In compositions by Cyril Kimmerlin letters appear more as complex textures than words. That’s because he’s not OK with the ‘designing’ approach, which is something that tries to transform art into a fake science and sell it as an industry tool. Creating scenography, books and posters for Cyril is always the same fun game, where he aims to share his feelings with the viewer.




@hybride.otf

Antoine Dragan Bertrand from Brussels is a very passionate and curious person, which is reflected in his work. Vivid plastic elaboration of images, ornaments and typography finds balance through his posters.




@cyrille_micallef

Cyrille Micallef is a designer from Paris interested in the border between digital and tangible.
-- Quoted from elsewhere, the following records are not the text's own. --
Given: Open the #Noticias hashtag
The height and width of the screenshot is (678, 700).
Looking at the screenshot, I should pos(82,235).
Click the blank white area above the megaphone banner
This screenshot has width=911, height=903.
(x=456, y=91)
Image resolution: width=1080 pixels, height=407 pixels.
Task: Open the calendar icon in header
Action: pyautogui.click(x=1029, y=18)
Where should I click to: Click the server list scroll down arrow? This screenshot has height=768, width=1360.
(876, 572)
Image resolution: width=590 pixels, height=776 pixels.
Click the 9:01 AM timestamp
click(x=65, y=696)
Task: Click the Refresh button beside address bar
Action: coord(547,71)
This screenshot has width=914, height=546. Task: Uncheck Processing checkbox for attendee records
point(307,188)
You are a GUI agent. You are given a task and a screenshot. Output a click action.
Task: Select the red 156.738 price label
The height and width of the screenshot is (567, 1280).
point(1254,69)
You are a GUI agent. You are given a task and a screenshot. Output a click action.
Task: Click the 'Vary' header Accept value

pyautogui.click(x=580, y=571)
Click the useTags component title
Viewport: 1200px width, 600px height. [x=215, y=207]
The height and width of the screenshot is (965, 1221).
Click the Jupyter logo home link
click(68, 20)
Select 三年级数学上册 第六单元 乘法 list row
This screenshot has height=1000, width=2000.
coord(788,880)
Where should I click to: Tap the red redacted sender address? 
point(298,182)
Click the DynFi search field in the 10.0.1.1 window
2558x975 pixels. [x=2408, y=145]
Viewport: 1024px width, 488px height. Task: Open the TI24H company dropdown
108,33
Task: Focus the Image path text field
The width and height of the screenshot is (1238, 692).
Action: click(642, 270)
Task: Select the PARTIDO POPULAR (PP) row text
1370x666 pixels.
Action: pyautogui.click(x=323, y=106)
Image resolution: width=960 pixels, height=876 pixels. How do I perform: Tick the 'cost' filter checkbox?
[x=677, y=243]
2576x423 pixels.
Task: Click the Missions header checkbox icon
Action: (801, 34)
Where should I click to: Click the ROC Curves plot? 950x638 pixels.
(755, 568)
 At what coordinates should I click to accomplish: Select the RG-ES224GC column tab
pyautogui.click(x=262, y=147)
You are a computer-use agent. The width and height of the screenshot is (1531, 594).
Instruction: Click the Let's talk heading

He explores it creating personalized graphic solutions for clients and collaborating with other designers in different fields.




@nachoakanacho

Nacho is an independent designer and producer who aims to search within the boundaries between art, design, music and fashion and is constantly seeking for a balance and a unique visual language to that balance. His aesthetic comes from a ten year-practice of painting graffiti in Valencia and Barcelona.




@davidbenski

In his second year of studies, David Benski from Nuremberg was an intern at Bureau Borsche, and after graduation became an art director at a slow media called Lodown Magazine and moved to Berlin. David says that the only things that truly interest him is design for the real world.




@pauladealvaro

‘The best way to explore the world is to question everything you see’, says Paula de Álvaro, creative director and an adept of critical design based in Barcelona. Paula believes that design is not a tool to satisfy a customer, but a space for expressing ideas, which is why when she’s not on a commercial project, she does zines and posters as well as speculative design.




@alexandre___bassi

It doesn’t matter what exactly the Frenchman Alexandre Bassi does at the moment — an identity, a book, or a typeface, — there is deep and lengthy research behind any of his projects. He learned this approach from his teachers at l’Atelier national de recherche typographique where he studied after graduating from Paris-based ECV.




@jonacthan

At the peak of the armed conflict in Peru, Jonathan was a teenager. Noise concert clubs seemed to him the most quiet, and aesthetics of punk zines — the most regular. No wonder that Jonathan is still excited about how sound noises may look like, and whether a stringent system would work in the world of post-truth.